Hmm, I've been using relative includes (stuff like ../Utilities/Bla.h) for ages. The file doing the including would be part of the same module / package / whatever you want to call it as the included file. Can you elaborate on why this is considered a bad idea?
Well, it certainly works which is the most important thing, so don't feel pressure to change
I can't speak for SimonForsman, but I avoid relative inclusions for a couple of reasons.
First, when you write '#include "../abc.h"' is the path relative to the header doing the including, or are include paths taken in to account? Is this the same across all compilers? I honestly don't
know, but I suspect include paths are looked in before abc.h is sought relative to the directory of the file doing the including. It's something you can look up of course, but In my case I'm targeting three operating systems and five or so compilers, so I'd rather not have to worry about that kind of thing. YMMV.
The second reason can be illustrated by using the O.P's hypothetical situation. Suppose we have:
- Character.hpp // contains abstract base class
- Monsters/Goblin.hpp // class Goblin : public Character { ... }
- Monsters/Dragon.hpp // likewise
- Monsters/Mutant.hpp // likewise
- Monsters/Houndeye.hpp // likewise
In Monsters/Goblin.hpp, for example, we could have '#include "../Character.hpp"'. Again, that's fine and will work, but if I later decided that I'd like "Game" to contain only the more general engine code and move the specific monsters out in to a separate project that's built on top of the engine module, I have to change those include paths.

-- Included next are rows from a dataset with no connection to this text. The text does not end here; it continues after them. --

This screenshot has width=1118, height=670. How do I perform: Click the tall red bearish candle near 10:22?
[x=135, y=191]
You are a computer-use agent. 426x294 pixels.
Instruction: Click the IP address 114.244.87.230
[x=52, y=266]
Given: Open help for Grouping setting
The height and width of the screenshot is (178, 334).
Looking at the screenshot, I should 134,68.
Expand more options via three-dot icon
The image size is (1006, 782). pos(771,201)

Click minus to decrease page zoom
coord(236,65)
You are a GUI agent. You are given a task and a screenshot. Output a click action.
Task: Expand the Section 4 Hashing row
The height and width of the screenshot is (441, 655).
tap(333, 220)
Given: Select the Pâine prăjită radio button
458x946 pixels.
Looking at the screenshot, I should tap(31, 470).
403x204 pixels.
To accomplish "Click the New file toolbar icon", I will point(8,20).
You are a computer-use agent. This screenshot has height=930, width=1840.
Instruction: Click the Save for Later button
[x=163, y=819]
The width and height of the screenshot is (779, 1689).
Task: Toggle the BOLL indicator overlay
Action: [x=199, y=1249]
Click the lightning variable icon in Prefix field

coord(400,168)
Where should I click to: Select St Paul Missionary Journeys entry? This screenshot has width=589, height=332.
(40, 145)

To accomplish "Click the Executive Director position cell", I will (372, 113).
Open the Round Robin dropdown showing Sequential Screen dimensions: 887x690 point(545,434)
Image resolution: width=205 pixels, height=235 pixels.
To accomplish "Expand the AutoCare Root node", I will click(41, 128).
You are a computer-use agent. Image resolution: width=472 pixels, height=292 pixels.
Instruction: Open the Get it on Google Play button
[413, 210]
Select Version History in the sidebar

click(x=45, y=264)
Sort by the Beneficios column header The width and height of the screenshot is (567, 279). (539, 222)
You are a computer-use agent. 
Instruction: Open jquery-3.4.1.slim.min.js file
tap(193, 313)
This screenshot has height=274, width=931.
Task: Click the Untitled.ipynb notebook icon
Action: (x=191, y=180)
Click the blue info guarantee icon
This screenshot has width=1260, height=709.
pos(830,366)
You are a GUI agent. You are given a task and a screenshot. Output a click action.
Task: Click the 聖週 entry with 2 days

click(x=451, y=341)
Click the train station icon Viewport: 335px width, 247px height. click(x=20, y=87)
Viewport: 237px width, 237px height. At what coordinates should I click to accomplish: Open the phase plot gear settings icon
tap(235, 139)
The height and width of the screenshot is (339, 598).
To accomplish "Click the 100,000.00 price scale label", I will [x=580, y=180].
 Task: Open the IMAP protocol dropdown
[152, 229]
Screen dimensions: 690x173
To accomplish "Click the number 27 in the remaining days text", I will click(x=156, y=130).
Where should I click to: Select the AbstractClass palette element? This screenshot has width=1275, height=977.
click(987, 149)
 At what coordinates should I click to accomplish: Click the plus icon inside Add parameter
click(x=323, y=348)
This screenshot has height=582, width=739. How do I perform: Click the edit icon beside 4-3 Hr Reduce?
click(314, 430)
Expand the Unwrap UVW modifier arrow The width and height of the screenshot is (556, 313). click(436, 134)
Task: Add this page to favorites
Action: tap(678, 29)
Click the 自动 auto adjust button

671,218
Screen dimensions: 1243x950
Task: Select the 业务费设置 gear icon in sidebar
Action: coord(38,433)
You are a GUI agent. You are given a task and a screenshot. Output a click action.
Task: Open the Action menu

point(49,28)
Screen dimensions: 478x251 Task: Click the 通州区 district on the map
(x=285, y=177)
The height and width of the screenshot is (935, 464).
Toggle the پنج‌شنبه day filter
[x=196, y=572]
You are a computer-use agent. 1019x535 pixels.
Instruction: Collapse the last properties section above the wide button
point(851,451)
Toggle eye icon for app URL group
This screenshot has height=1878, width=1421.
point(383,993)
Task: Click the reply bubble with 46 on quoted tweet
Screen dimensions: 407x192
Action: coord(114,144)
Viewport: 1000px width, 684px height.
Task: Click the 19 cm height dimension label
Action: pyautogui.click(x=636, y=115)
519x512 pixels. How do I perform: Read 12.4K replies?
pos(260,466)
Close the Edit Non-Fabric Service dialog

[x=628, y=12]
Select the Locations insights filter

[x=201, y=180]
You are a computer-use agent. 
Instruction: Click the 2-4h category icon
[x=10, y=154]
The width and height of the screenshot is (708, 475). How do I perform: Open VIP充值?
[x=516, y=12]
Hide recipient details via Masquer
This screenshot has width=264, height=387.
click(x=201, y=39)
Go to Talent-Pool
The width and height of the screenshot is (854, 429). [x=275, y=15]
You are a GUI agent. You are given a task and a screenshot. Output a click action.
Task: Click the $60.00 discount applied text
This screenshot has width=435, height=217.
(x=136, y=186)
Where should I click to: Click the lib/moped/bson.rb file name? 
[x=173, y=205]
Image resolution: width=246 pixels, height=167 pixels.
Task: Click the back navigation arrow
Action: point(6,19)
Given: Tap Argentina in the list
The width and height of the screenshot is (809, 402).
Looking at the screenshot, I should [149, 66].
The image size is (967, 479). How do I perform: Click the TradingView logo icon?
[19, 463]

It sounds rather hypothetical, but I end up doing this quite a lot. For example, in the past month or so, I've extracted code for the following things in to their own projects, in order to make them more reusable:
- handling unicode (#include "unicode/xxxx")
- wrapping SSE intrinsics (#include "vx/xxxx")
- timing and benchmarks (#include "chrono/xxxx")
- handling task-based parallelism (#include "hive/xxxx")
If I'd have used relative paths, I'd have had a lot of busy work to do. But all I had to do was change a couple of include paths in what were the surrounding projects and everything continued to work.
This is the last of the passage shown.